▸ Fragmento del documento:
La buena noticia el fondo no estaba lleno de bolsas y botellas de plástico. El sol y la acción sus rayos degradan estos a confetis que flotan en la superficie. Ya hemos hablado aquí de una investigación de Scripps y la Universidad de Princeton en donde se concluye que hay 5 confetis de plástico por cada micro organismos de plancton. El plancton marino produce el 80% del oxígeno del planeta.

El plástico se mantiene unido gracias a sustancias químicas a las que llaman aditivos. Al degradarse estas sustancias son liberadas en el mar y ahí se encuentran junto con el DDT que a pesar de que ya no se produce, persiste junto al bifenil policloratado (PCB´s) otro POP.

El submarino Okeanos Explorer de la NOAA tomó imágenes de video, fotográficas, muestras de materia orgánica y de organismos. En artrópodos crustáceos de tres centímetros encontró niveles de PCB´s 50 veces más alto que en los que se encuentran en los ríos de China, los más contaminados del mundo. El veneno corre por la cadena alimenticia. Las morenas comen estos amphipodos.

“Encontrar niveles extraordinarios de contaminantes industriales a estas profundidades, nos trae la reflexión sobre el impacto devastador a largo plazo que la humanidad está teniendo en el planeta, escribe Jamieson. Una investigación nuestra anterior encontró estos contaminantes en las orcas en el Ártico canadiense”.

Su equipo encontró niveles semejantes de contaminación en artrópodos de la fosa de Kermadec y en la Bahía Suruga en Japón a 7 km. de distancia desde las Marianas.

▸ Datos registrados:
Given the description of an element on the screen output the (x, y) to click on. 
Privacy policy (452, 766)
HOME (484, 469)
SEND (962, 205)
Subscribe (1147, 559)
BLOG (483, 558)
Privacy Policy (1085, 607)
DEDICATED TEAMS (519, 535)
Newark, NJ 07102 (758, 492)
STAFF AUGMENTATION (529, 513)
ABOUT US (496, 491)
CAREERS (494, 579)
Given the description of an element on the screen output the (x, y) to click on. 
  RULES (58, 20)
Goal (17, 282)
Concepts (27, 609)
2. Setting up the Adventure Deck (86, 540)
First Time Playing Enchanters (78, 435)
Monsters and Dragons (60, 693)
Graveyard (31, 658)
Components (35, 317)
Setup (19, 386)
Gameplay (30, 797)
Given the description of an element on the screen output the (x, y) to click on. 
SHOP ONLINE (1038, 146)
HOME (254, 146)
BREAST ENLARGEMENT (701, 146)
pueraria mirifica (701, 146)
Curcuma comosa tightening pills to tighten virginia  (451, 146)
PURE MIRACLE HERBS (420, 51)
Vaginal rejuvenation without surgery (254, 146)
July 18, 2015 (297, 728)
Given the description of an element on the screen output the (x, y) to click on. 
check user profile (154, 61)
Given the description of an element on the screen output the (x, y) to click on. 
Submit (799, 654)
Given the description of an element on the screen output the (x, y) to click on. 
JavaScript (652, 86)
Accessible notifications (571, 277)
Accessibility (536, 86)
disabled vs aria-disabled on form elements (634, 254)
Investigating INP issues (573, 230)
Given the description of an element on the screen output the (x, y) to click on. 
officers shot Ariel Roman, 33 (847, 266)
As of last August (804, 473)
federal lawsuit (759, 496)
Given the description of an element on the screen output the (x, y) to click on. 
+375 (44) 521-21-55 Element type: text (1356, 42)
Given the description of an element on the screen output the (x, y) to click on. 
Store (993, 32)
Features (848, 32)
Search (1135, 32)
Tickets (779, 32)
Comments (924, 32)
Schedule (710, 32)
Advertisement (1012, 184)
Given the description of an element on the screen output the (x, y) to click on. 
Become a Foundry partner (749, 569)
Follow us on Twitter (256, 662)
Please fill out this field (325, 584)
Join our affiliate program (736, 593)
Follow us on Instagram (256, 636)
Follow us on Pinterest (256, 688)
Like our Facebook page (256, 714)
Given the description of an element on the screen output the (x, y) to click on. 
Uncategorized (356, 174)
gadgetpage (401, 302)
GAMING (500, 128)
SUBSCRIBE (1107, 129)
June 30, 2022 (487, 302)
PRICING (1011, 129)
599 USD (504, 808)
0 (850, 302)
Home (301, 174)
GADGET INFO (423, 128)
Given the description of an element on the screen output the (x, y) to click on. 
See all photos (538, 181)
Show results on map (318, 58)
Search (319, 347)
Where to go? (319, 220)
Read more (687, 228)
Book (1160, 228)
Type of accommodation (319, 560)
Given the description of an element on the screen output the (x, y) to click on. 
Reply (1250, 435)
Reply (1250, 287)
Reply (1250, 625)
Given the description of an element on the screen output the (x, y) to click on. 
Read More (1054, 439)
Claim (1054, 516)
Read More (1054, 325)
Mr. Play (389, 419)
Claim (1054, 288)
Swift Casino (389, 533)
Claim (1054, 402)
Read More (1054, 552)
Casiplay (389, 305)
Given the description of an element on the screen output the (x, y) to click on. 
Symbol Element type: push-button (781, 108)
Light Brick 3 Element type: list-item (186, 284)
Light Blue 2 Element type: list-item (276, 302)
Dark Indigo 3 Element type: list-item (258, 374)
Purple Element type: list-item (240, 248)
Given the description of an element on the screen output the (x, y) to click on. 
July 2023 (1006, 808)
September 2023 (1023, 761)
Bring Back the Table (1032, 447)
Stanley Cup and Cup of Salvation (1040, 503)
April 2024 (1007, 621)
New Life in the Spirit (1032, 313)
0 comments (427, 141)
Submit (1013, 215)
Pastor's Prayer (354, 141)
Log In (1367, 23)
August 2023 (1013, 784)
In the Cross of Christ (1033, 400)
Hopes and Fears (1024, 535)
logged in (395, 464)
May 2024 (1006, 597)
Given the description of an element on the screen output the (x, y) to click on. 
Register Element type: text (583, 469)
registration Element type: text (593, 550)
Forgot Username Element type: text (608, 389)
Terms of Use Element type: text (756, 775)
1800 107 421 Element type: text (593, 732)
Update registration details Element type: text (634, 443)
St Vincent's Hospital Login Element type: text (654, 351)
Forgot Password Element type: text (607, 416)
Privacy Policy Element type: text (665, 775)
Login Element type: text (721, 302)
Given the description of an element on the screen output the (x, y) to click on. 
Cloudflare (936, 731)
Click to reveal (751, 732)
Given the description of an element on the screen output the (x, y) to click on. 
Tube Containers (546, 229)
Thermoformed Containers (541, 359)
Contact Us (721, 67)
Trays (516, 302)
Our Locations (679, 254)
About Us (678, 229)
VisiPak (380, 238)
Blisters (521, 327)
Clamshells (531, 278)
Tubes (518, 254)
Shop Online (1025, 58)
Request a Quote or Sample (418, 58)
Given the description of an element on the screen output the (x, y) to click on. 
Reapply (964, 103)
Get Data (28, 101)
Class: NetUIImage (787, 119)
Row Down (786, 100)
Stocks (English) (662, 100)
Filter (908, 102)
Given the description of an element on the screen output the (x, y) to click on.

▸ Actividades:
[a] Reproduce sin cambios la parte del texto sobre la contaminación del fondo marino que empieza con las palabras que contienen "La buena noticia" y termina con "oxígeno del planeta.".
[b] Traduce al inglés esta oración del texto sobre la contaminación del fondo marino: "El plancton marino produce el 80% del oxígeno del planeta."

▸ Respuestas:
[a]
La buena noticia el fondo no estaba lleno de bolsas y botellas de plástico. El sol y la acción sus rayos degradan estos a confetis que flotan en la superficie. Ya hemos hablado aquí de una investigación de Scripps y la Universidad de Princeton en donde se concluye que hay 5 confetis de plástico por cada micro organismos de plancton. El plancton marino produce el 80% del oxígeno del planeta.

[b] Marine plankton produces 80% of the planet's oxygen.